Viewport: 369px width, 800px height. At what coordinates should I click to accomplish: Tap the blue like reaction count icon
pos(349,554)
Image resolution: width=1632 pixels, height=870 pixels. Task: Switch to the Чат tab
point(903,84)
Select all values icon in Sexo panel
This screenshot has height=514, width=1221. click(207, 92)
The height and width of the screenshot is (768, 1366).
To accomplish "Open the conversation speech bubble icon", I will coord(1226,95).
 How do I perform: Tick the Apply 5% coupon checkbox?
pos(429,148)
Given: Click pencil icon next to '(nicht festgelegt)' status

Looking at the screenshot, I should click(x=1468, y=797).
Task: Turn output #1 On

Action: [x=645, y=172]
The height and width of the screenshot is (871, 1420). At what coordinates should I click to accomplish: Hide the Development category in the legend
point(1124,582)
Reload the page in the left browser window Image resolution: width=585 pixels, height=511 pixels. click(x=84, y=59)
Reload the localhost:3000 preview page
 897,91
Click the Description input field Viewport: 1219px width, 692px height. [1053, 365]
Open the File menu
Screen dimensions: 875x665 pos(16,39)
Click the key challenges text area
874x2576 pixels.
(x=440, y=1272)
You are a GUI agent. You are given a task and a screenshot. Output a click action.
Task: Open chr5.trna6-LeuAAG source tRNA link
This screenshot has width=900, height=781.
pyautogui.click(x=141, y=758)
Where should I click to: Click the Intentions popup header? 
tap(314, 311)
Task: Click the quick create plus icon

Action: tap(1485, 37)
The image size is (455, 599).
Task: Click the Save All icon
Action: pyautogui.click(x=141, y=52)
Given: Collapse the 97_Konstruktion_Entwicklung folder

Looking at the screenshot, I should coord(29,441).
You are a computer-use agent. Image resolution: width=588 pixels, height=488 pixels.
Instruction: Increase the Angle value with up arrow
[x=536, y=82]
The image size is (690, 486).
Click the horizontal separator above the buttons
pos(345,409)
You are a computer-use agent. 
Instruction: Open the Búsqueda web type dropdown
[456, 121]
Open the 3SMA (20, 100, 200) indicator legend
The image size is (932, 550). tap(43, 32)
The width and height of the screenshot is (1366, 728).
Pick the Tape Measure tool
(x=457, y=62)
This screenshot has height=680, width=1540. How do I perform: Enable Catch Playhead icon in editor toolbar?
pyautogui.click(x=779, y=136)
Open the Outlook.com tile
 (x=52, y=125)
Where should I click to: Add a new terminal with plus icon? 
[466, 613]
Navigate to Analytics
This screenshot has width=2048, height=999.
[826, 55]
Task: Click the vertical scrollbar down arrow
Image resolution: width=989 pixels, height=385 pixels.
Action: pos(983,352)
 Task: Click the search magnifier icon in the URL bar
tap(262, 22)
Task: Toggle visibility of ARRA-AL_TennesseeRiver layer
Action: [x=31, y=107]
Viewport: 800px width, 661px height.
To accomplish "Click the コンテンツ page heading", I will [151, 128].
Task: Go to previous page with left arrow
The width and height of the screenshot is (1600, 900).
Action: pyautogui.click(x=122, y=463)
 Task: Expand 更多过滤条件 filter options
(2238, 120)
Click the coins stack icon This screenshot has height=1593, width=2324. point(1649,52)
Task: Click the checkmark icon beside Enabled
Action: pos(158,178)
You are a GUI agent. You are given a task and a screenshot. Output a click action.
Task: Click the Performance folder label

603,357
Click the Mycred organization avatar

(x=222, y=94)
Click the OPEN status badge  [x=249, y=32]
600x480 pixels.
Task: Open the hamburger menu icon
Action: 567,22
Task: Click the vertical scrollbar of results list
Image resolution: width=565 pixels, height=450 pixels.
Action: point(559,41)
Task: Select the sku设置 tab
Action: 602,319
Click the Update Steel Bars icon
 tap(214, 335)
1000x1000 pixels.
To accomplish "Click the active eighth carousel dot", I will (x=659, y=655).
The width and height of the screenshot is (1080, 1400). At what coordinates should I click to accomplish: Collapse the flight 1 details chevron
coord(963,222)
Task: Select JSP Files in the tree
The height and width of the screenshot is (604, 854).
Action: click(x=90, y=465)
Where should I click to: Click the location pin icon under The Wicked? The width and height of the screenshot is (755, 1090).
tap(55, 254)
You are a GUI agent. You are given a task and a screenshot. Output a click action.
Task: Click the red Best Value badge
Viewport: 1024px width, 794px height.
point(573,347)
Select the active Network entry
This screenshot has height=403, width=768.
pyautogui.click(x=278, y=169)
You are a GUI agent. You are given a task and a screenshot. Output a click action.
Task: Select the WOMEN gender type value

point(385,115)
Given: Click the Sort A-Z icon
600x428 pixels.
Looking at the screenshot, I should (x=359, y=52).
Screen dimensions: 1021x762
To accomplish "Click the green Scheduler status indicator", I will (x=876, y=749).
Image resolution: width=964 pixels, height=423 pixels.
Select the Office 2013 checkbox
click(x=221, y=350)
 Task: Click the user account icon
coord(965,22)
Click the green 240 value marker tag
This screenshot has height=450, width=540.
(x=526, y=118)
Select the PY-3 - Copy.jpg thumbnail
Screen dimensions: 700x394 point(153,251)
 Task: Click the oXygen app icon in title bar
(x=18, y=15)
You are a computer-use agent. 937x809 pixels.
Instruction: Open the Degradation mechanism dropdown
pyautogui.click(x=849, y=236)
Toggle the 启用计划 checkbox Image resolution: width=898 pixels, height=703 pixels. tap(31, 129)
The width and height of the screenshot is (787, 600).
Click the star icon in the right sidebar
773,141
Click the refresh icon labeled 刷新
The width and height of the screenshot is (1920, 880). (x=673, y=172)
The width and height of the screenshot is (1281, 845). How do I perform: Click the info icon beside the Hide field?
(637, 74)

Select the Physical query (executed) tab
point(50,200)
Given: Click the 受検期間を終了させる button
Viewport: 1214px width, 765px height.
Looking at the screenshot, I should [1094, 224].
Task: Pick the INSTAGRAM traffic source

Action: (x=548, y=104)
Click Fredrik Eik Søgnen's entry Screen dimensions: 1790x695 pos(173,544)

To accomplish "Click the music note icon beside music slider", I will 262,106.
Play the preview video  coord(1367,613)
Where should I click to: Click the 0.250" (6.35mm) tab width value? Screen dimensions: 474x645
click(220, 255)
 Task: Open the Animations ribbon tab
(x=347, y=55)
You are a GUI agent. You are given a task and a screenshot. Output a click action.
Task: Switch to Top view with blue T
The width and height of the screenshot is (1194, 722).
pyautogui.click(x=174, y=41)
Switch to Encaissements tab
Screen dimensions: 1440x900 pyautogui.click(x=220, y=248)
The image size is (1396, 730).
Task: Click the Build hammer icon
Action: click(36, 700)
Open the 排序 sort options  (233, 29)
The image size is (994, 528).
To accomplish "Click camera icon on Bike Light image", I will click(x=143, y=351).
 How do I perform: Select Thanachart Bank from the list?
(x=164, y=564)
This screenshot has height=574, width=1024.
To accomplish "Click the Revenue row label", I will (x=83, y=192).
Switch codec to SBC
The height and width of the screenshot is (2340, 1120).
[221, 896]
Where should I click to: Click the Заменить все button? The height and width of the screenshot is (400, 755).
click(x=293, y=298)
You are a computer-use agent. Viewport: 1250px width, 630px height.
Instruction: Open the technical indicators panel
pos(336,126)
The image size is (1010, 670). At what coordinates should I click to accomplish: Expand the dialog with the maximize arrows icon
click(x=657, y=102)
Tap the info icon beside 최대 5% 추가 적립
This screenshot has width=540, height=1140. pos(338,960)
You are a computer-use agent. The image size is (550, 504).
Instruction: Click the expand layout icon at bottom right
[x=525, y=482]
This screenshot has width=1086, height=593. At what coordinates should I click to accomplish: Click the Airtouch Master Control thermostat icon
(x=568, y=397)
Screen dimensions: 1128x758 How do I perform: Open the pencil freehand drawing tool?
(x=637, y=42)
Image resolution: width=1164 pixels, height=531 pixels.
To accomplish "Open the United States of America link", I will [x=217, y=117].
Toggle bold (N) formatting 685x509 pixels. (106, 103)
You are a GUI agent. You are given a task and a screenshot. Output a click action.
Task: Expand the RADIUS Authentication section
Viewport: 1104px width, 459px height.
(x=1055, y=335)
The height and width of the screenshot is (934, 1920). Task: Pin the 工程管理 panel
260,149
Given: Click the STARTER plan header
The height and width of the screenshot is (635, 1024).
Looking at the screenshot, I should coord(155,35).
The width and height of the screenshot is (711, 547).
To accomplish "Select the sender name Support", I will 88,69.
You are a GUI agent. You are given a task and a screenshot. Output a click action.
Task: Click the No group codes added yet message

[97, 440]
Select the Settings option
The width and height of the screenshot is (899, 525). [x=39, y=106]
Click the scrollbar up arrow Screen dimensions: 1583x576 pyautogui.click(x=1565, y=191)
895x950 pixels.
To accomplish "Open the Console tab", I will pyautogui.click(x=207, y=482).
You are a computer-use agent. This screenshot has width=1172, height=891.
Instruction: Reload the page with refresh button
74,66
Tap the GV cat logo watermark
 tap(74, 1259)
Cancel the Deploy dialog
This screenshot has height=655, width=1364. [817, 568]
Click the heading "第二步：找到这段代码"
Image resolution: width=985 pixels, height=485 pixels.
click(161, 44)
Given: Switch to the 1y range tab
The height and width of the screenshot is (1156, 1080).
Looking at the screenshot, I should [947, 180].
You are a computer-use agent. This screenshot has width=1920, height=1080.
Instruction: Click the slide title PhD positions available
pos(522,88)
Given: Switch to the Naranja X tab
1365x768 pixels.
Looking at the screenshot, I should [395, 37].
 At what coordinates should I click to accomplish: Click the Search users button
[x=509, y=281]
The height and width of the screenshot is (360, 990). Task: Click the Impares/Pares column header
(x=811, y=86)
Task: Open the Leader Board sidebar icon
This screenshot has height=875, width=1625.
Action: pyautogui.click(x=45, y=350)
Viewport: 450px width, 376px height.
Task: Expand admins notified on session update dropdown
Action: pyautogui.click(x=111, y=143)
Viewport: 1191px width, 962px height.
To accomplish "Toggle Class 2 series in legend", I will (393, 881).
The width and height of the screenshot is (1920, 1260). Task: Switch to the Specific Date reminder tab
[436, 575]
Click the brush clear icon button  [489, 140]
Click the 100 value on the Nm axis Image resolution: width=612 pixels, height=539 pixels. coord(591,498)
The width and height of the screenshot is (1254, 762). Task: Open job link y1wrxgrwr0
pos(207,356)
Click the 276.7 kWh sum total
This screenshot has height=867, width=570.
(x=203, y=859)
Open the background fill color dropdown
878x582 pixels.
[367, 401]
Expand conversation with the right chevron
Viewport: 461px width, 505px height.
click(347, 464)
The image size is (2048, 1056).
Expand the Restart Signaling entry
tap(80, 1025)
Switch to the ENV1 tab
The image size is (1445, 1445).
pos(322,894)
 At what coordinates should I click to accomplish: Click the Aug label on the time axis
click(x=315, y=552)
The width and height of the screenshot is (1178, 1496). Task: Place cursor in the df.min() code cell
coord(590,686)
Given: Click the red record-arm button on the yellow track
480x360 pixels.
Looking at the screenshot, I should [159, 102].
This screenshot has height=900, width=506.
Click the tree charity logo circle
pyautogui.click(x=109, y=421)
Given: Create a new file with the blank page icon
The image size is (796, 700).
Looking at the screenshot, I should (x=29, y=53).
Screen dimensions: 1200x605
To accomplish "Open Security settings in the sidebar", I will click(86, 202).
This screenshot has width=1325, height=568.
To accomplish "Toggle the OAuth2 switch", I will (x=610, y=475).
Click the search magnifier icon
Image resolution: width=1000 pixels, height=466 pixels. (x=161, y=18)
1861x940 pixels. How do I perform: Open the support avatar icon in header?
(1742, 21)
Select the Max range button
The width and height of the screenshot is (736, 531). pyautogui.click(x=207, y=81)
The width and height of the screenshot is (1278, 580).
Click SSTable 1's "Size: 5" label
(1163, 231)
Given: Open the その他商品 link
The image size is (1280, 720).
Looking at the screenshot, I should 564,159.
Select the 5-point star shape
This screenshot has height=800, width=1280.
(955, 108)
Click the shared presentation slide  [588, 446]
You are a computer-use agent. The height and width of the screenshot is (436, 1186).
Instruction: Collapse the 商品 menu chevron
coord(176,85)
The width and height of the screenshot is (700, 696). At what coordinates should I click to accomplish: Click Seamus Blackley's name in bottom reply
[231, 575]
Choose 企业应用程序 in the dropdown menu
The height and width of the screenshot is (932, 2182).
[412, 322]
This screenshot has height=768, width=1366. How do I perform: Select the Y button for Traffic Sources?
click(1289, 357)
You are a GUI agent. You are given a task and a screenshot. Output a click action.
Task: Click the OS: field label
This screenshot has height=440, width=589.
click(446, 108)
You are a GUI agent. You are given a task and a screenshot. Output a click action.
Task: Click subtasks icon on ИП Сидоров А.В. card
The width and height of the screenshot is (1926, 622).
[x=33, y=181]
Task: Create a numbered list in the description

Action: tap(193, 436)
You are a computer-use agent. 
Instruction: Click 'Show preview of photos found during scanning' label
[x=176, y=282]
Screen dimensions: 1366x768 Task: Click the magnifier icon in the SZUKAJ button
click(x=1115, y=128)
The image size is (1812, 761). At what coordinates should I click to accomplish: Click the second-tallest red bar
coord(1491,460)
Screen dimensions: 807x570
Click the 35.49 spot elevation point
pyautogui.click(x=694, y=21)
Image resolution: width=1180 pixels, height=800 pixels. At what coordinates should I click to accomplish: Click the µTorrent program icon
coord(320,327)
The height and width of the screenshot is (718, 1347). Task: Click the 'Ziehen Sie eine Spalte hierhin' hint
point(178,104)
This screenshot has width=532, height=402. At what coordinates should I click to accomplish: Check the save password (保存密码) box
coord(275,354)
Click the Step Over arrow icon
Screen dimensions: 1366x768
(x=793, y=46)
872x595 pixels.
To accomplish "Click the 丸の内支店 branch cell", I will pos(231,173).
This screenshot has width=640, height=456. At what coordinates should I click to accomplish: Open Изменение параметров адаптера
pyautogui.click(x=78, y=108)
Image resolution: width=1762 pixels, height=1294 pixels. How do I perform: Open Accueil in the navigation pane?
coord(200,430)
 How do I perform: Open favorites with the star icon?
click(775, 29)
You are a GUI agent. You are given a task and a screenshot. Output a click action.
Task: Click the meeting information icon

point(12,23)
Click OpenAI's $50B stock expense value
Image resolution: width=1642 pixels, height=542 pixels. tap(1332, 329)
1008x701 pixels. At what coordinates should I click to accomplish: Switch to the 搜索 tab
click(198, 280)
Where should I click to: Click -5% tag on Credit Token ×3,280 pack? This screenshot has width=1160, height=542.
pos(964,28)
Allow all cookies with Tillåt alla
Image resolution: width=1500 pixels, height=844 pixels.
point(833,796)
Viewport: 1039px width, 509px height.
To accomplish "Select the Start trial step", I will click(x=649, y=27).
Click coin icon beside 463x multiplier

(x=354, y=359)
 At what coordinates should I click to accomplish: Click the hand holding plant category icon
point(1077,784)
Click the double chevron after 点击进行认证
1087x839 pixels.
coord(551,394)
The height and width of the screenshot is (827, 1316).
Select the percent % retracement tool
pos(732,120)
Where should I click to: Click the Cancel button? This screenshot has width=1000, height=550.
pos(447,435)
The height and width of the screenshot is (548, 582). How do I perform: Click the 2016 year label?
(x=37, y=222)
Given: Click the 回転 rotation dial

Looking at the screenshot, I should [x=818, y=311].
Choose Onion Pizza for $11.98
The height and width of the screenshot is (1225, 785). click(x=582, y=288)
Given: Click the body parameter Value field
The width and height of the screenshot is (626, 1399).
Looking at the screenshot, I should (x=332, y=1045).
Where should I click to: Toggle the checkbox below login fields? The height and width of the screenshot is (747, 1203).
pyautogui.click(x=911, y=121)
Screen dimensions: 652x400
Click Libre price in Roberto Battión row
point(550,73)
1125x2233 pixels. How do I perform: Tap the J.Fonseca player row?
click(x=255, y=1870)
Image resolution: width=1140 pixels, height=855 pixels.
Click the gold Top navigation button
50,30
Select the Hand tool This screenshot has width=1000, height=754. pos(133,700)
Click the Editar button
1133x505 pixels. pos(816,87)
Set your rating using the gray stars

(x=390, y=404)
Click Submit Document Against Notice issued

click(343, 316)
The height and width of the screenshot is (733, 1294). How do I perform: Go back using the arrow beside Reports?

=-=-=

On how many lines of the data does the word "vertical" appear? Only the number is wanted.

### Answer to the problem
2